诊断学理论与实践 ›› 2019, Vol. 18 ›› Issue (03): 340-343.doi: 10.16150/j.1671-2870.2019.03.018

• 论著 • 上一篇    下一篇

双能量CT评价痛风性关节炎骨髓水肿的可行性研究

朱思奇, 吴梦雄(), 秦乐, 董海鹏   

  1. 上海交通大学医学院附属瑞金医院放射科,上海 200025
  • 收稿日期:2019-03-20 出版日期:2019-06-25 发布日期:2019-06-25
  • 通讯作者: 吴梦雄 E-mail:mengxiongwu@live.cn

Feasibility of dual-energy CT in evaluation of marrow edema of gouty arthritis

ZHU Siqi, WU Mengxiong(), QIN Le, DONG Haipeng   

  1. Department of Radiology, Ruijin Hospital, Shanghai Jiao Tong University School of Medicine, Shanghai 200025, China
  • Received:2019-03-20 Online:2019-06-25 Published:2019-06-25
  • Contact: WU Mengxiong E-mail:mengxiongwu@live.cn

摘要:

目的: 探讨采用双能量CT检查评价痛风性关节炎患者的骨髓水肿的可行性。
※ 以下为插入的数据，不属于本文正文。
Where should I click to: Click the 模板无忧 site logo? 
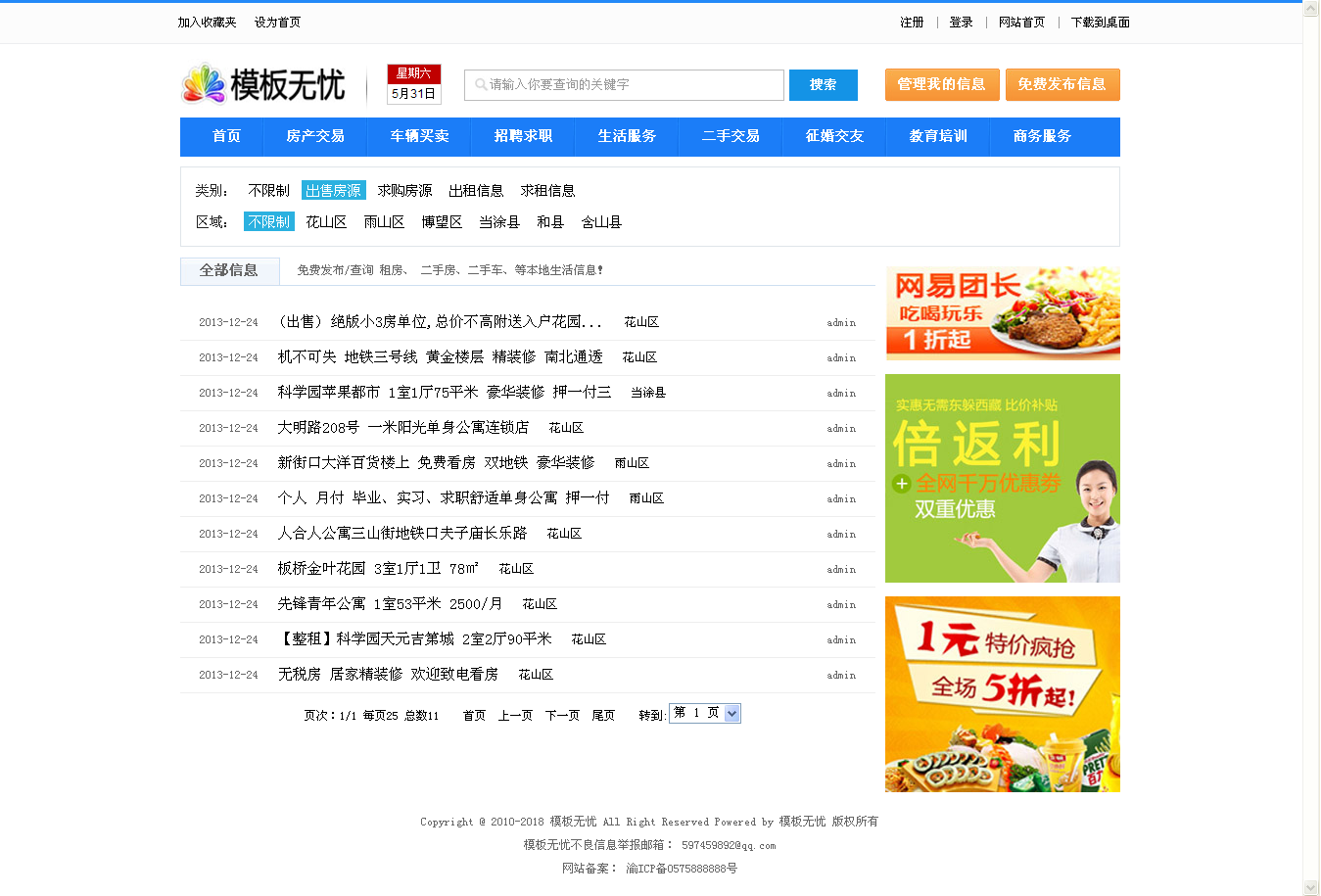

方法: 回顾性分析2017 年 1月至2018 年 6月,在本院进行双能量CT平扫和MRI检查的161例痛风患者。所有患者进行双能量CT检查时均采用Sn140 kVp和80 kVp的管电压,并将图像传输至Syngo.via(Siemens,Germany)后处理工作站骨髓水肿模块进行处理,以评估是否有骨髓水肿及骨髓水肿区域的双能量虚拟去钙化(double energy-virtual non-calcium, DE-VNC)CT值,同时并分析同一例患者其相应部位的MRI图像, 以T1加权像(T1 weighted image, T1WI)低信号、T2加权像(T2 weighted image, T2WI)和短反转时间反转恢复序列(short T1 inversion recovery,STIR)高信号作为诊断骨髓水肿的金标准,来并明确其范围和程度。结果: 在Syngo.via后处理工作站骨髓水肿模块下,骨髓水肿部位CT值[(-5.32±8.19) HU]与邻近非骨髓水肿部位CT值[(-60.55±12.50) HU]及远处非骨髓水肿部位CT值[(-64.59±12.71) HU]间比较,差异均有统计学意义(P<0.05)。以其MRI诊断是否有骨髓水肿为金标准,双能量CT诊断痛风性关节炎患者骨髓水肿的灵敏度为82.2%,特异度为90.7%,阳性预测值为86%,阴性预测值为88.1%,其中12例骨质破坏广泛者被漏诊。结论: 双能量CT在痛风性关节炎患者的骨髓水肿诊断中也具有较高的价值,但当患者骨质破坏明显时可能出现漏诊。

关键词: 双能量CT, 痛风, 骨髓水肿

Abstract:

Objective: To investigate the feasibility of dual-energy CT in the evaluation of marrow edema of gouty arthritis. Methods: One hundred and sixty-one patients who had undergone plain dual-energy CT and diagnosed as gout between January 2017 and June 2018 were retrospectively analyzed. All examinations were performed on dual-source CT (Somaton Definition Flash, Siemens, Germany) with tube voltage of Sn140 kVp and 80 kVp. Then the images were transferred to Syngo. via (Siemens, Germany) postprocessing workstation for further analysis with 'marrow edema' module to diagnose marrow edema and acquire CT values on (double energy-virtual non-calcium, DE-VNC) images. MRI images of corresponding sites were also analyzed by the sequence of T1WI (T1 weighted imaging), T2WI (T2 weighted imaging) and STIR (short T1 inversion recovery). Results: After being analyzed by Syngo.via postprocessing workstation, it had been demonstrated that CT values between sites with marrow edema, sites adjacent to marrow edema and sites distant to marrow edema had significant differences (P<0.05). Based on the golden standard of MRI images, the diagnostic sensitivity, specificity, positive predictive value and negative predictive value of dual-energy CT was 82.2%, 90.7%, 86% and 88.1%, respectively. Twelve missed cases was due to widespread bone destruction. Conclusions: Not only could dual-energy CT detect gouts, it also has good diagnostic accuracy in the evaluation of marrow edema of gouty arthritis. Cases with widespread bone destruction may be missed.